Performance Engineering Lessons From GF(2) Linear Algebra And CTMC

June 1, 2026 • Interview Review

The useful bridge between my research code and systems interview prep is not "I used the same library." It is the engineering loop: choose a representation, reason about memory traffic, measure a real bottleneck, and keep correctness tests close enough to catch subtle damage.

The GF(2) Story

For binary linear algebra, scalar arithmetic is the wrong mental model. A binary matrix can be bit-packed so one machine word represents many field elements. Addition over GF(2) becomes XOR, and row operations become word-level operations with much less memory traffic.

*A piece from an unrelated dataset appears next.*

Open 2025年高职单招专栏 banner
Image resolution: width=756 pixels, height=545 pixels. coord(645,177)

Project answer. My performance project optimized MATLAB MEX functions for GF(2) linear algebra. The core idea was representation: bit-pack binary matrices so operations become word-level XOR and vectorized kernels rather than scalar arithmetic. That led naturally to cache locality, SIMD width, OpenMP parallelism, benchmark design, and correctness checks against MATLAB/GF(2) reference behavior.

M4RI Matrix Multiplication

M4RI-style multiplication groups `b` columns of `A` and `b` rows of `B`. For each strip, build a table of all `2^b` XOR combinations of selected rows of `B`. Then each row of `A` supplies a small index into that table.

A in F_2^(I x K)
B in F_2^(K x J)
W = machine word size
b = M4RI block size

per b-wide strip:
  build table:       O(2^b * J/W)
  construct indices: O(I * b)
  apply table rows:  O(I * J/W)

across K/b strips:
  O((K/b) * (2^b * J/W + I*b + I*J/W))

The correction that matters: constructing a table index from `A` is scalar work per output row. It should not be multiplied by `J/W` unless the implementation repeats index construction for every output word. The table-row XOR is the part that scales with `J/W`.

Rank And Nullspace

Bit-packed Gaussian elimination is roughly `O(r*m*n/W)`, where each row XOR costs `n/W`. M4RI groups pivots and uses lookup tables to reduce the constant in the dense elimination term.

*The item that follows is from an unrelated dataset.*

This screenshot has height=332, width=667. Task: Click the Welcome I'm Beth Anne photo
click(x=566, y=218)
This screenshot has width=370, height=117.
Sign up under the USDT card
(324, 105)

For nullspace, the ideal path is: row-reduce, identify pivot and free columns, then construct basis vectors. After an RREF-like form `[I_r | A]`, the nullspace basis is essentially `[A; I_f]` over GF(2). But an implementation that still does standard-style elimination below pivots may not get the full M4RI reduction benefit. The honest complexity has to describe the actual code, not the algorithm I wish I had implemented.

Layout Experiments

A full row-major copy of `A` sounded plausible because it could reduce strided gathers when building M4RI indices. In measurements, the full transpose/copy was too expensive. The better abstraction was narrower: precompute exactly the M4RI table index needed by the hot loop.

full bit-packed A:
  correct, but slower

row-major byte A:
  tiled copy fixed the worst slowdown, but still lost

aidx:
  precompute one 8-bit M4RI index per row per strip
  hot loop becomes one byte load
  same asymptotic complexity, better constant

The lesson is not "transpose is bad." The lesson is: optimize the actual repeated work. A broad data layout transformation can lose to a small precomputed artifact that matches the hot path.

CTMC And Fenwick Trees

The CTMC sampler uses a rejection-free Gillespie step. Each possible spin flip has a rate; sample an event proportional to rate; update the state and the affected local rates; advance time by an exponential waiting time.

for each event:
  Z = total rate
  u = random number in (0, Z]
  idx = weighted prefix search
  flip selected spin
  update affected rates
  t += exponential_sample / Z

A Fenwick tree is the right data structure for event selection when rates change locally:

point update: `O(log N)`
prefix sum / total: `O(log N)`
weighted prefix search: `O(log N)`

Correctness Before Speed

The Fenwick tree can be internally consistent with the stored rate vector while the rate vector is wrong. That is the dangerous failure mode. If the local update set misses sites whose rates changed, the CTMC event distribution becomes stale after some flips.

The guardrail test is simple and powerful:

for many random lattices and random flips:
  compute all rates
  flip one spin
  update rates locally
  recompute all rates from scratch
  assert local rates == full recomputation

Only after this test passes should performance cleanup matter: `O(N)` Fenwick build, maintaining the total rate as a scalar, exposing runnable step counts, and making parallel worker counts configurable.

Reusable Engineering Loop

Change representation when it changes the cost model.
Measure the hot path, not the prettiest abstraction.
State complexity for the implementation, not only the ideal algorithm.
Add correctness tests that compare optimized local updates with slow full recomputation.
Only then tune constants, parallelism, and resource use.